#### Yönerge
Okuma metninde adı geçen bütün ülkeleri sıralayın.

ABD Suriye'de DSG ile ortaklığa devam edecek mi?
Suriye'nin IŞİD karşıtı koalisyona katılmasının ardından ABD-DSG ortaklığının geleceği tartışılıyor.
Suriye'nin geçici Cumhurbaşkanı Ahmed Şara'nın Beyaz Saray'da ABD Başkanı Donald Trump ile gerçekleştirdiği görüşmeden saatler sonra, Suriye'nin IŞİD karşıtı küresel koalisyona katıldığı açıklandı.
Trump yönetiminden üst düzey bir yetkili, koalisyonun 90'ıncı ve en yeni üyesi olan Suriye'nin "IŞİD'in kalıntılarının temizlenmesi ve yabancı savaşçı akışının durdurulması konusunda ABD ile ortak çalışacağını" söyledi.
IŞİD'in Irak ve Suriye'de geniş toprakları ele geçirmesinin ardından 2014 yılında bu örgütle mücadele hedefiyle ABD öncülüğünde bir koalisyon kurulmuş, Türkiye de bu ittifaka katılmıştı.

Metin ve öğe işaretleme kayıtları

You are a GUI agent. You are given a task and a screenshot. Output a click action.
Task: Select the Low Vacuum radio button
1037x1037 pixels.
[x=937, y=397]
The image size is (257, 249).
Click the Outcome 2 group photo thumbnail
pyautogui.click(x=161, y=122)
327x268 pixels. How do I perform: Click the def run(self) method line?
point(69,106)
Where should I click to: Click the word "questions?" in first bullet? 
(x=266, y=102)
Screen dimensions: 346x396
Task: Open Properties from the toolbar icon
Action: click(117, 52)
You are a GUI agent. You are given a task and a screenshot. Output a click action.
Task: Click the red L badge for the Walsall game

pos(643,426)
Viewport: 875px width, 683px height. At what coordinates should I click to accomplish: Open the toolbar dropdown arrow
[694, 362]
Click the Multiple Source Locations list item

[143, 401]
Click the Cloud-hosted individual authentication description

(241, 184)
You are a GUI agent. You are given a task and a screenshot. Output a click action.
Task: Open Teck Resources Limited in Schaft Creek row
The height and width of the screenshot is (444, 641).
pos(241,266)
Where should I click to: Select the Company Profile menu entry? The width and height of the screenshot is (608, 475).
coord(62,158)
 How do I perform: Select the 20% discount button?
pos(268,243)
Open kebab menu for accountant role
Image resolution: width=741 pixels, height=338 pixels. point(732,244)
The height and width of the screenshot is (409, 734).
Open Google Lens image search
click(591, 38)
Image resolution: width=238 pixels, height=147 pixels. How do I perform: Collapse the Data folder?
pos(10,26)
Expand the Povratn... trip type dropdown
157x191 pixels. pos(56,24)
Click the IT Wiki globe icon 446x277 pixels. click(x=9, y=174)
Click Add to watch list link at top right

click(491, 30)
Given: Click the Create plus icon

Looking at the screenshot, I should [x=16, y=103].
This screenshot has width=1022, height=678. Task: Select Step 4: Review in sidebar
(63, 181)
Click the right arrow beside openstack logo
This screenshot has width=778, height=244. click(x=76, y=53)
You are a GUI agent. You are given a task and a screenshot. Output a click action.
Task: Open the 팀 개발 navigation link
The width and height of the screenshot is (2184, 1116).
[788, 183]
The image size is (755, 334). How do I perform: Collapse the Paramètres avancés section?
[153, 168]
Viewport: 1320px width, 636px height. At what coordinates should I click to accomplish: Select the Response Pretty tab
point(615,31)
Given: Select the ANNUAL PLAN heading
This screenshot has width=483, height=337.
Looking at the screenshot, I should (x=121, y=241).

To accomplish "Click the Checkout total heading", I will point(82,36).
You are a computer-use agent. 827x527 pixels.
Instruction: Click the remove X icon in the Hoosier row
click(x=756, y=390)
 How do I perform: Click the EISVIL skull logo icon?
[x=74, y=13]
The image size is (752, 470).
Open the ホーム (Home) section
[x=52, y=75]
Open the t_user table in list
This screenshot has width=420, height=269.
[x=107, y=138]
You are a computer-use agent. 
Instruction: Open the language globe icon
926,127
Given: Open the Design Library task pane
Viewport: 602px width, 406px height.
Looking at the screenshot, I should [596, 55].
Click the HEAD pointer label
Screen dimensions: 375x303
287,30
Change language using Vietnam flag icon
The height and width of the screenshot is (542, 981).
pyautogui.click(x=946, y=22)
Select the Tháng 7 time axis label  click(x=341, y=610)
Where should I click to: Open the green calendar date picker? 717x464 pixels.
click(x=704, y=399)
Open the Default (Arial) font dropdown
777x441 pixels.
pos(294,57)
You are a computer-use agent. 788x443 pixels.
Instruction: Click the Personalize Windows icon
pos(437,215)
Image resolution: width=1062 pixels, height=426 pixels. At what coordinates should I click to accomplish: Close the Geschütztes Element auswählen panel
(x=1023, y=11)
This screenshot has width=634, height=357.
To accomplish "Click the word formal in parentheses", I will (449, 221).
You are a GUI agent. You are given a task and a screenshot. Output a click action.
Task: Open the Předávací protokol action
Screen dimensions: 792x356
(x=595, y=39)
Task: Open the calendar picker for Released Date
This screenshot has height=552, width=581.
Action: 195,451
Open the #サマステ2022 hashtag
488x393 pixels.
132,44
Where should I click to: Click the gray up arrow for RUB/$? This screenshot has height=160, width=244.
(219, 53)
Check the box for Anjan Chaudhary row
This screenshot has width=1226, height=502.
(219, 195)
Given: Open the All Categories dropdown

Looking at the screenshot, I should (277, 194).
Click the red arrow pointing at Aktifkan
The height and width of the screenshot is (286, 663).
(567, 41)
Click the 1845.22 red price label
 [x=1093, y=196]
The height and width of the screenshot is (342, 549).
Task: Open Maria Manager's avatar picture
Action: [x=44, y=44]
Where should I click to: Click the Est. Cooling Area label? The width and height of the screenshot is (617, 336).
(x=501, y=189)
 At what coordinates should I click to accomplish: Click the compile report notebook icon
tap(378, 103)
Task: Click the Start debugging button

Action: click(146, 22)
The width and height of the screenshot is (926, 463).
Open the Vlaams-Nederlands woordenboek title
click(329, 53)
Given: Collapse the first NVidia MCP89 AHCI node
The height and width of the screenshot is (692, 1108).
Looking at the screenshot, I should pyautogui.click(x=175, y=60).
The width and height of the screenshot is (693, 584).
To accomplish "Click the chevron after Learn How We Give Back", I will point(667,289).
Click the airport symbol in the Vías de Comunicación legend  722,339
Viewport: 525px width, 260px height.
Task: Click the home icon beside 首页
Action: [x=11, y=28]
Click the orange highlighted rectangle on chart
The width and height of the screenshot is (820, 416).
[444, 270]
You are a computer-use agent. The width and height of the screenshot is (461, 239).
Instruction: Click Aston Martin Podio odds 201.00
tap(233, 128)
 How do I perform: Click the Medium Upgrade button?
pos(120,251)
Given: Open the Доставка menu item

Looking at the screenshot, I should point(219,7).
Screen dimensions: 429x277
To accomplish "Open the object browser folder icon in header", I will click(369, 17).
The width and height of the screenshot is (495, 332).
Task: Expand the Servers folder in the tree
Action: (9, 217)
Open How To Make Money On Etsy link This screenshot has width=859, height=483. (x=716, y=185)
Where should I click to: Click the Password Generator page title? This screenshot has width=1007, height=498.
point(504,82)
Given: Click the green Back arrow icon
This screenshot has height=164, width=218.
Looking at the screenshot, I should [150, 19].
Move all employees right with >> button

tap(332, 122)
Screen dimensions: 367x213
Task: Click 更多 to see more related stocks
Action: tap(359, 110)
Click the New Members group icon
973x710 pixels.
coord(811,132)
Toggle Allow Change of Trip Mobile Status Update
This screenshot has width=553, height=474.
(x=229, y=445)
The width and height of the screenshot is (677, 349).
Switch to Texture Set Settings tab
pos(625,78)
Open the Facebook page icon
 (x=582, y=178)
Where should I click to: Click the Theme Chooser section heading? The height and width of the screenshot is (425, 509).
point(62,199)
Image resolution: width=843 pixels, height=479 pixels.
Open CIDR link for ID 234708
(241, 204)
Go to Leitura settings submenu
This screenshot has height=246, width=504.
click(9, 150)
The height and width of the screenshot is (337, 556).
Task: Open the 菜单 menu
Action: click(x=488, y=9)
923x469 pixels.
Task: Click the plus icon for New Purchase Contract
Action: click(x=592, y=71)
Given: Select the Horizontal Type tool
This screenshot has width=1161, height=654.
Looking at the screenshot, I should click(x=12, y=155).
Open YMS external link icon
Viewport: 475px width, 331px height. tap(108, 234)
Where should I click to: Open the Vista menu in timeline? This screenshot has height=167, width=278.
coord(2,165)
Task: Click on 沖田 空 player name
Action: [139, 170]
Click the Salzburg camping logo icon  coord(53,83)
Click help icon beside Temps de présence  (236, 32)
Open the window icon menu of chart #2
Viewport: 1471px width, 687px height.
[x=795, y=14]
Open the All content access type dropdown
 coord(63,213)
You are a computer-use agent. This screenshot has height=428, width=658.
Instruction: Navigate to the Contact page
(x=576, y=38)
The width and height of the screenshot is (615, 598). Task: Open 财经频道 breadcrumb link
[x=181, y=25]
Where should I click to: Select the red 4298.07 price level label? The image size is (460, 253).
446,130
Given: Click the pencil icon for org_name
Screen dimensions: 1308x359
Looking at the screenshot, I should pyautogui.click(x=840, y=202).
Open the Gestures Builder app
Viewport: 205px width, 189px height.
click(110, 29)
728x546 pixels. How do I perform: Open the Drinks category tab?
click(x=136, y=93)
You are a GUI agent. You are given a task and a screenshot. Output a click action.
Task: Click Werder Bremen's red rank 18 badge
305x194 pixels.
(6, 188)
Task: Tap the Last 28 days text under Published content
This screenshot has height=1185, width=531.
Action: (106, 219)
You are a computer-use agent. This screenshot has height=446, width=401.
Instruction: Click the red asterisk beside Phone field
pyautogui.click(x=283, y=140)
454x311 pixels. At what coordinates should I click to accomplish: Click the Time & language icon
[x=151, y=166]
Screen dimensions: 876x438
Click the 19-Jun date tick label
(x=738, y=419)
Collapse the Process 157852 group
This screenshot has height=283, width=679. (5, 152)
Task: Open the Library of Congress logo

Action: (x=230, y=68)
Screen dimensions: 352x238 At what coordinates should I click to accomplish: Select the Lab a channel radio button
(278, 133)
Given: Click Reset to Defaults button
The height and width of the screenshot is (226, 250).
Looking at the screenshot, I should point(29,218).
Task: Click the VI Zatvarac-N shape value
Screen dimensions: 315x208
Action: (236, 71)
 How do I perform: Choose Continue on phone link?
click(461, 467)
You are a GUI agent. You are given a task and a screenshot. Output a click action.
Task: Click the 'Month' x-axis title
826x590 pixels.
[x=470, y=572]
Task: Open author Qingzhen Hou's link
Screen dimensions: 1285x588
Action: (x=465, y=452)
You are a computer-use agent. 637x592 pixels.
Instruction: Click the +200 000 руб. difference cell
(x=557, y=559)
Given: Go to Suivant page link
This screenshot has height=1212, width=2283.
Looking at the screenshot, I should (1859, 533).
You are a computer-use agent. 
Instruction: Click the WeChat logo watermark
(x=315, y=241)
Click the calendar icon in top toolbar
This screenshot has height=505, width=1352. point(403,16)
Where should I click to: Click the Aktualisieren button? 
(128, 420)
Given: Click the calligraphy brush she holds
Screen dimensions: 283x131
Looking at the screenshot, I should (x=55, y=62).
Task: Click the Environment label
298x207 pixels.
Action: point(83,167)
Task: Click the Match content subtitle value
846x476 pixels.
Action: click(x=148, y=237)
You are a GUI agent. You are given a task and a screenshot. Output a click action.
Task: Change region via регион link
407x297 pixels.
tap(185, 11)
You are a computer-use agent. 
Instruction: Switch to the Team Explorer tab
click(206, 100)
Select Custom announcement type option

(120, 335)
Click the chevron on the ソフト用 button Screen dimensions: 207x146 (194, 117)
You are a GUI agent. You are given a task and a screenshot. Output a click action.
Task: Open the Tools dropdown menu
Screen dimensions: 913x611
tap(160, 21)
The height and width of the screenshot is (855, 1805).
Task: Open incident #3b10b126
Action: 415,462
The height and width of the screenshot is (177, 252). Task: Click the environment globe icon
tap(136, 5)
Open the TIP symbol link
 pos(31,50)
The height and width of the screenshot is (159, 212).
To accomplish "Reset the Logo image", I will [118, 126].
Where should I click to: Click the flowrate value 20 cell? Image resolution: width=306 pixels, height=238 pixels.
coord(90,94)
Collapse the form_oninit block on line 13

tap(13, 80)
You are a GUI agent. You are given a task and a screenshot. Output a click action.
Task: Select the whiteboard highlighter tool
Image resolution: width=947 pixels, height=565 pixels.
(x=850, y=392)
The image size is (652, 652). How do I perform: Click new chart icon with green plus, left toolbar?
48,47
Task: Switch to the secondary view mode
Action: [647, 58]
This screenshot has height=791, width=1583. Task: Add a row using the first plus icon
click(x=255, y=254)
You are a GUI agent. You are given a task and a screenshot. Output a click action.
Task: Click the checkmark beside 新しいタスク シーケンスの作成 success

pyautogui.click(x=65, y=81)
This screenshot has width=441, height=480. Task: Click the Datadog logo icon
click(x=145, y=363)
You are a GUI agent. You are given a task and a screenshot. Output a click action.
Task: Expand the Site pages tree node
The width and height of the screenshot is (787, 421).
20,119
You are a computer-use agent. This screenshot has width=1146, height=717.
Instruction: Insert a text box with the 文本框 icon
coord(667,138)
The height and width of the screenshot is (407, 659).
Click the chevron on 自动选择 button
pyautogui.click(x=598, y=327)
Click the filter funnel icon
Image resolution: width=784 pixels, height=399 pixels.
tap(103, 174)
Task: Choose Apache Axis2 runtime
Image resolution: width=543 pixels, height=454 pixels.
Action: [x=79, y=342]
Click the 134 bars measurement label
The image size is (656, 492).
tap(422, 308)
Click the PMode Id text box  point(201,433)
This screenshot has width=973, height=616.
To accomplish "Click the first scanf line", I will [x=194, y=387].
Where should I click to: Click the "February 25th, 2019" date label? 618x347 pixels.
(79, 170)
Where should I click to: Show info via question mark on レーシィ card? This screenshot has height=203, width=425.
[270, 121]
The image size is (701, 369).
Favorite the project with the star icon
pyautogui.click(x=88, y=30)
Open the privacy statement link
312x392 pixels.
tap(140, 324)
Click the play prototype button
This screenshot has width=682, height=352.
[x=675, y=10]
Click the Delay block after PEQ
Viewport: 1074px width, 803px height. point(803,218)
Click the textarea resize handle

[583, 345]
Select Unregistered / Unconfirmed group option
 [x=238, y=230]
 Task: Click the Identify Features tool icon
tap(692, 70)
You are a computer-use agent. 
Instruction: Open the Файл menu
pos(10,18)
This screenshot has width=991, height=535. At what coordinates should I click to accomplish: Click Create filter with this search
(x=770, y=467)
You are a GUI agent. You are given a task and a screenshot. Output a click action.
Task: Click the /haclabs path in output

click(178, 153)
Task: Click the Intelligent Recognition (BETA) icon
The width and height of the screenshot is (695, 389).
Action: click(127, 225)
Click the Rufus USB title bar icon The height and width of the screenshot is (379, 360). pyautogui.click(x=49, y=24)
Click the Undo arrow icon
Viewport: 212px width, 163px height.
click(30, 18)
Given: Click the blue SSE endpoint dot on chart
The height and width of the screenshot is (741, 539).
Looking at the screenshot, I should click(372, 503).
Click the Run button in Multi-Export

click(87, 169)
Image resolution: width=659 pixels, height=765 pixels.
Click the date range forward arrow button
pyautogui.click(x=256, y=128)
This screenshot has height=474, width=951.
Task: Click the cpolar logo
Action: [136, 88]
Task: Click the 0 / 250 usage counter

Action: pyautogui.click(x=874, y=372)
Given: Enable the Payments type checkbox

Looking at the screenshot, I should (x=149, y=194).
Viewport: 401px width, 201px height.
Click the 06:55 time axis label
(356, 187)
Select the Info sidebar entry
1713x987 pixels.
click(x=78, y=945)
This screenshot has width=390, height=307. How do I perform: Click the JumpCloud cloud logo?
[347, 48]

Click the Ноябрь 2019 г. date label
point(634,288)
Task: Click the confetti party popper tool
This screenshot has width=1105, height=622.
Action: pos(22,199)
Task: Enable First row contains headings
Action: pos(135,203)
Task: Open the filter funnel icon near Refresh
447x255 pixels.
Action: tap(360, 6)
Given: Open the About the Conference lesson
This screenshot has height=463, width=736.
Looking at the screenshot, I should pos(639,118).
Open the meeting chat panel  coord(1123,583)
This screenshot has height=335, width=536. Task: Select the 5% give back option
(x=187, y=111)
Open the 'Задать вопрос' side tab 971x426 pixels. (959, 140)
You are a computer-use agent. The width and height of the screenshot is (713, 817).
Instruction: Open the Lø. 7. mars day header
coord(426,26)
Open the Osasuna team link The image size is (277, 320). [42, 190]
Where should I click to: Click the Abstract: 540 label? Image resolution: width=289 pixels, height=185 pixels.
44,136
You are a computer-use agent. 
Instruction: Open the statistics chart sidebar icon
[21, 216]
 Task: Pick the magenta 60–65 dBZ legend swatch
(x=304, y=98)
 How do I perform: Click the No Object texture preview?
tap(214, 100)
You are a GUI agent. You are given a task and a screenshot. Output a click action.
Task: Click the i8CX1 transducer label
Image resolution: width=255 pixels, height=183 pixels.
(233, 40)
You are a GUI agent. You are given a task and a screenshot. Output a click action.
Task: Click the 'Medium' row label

#### Sonuç
Okuma metninde adı geçen ülkeler ABD, Suriye, Irak ve Türkiye'dir.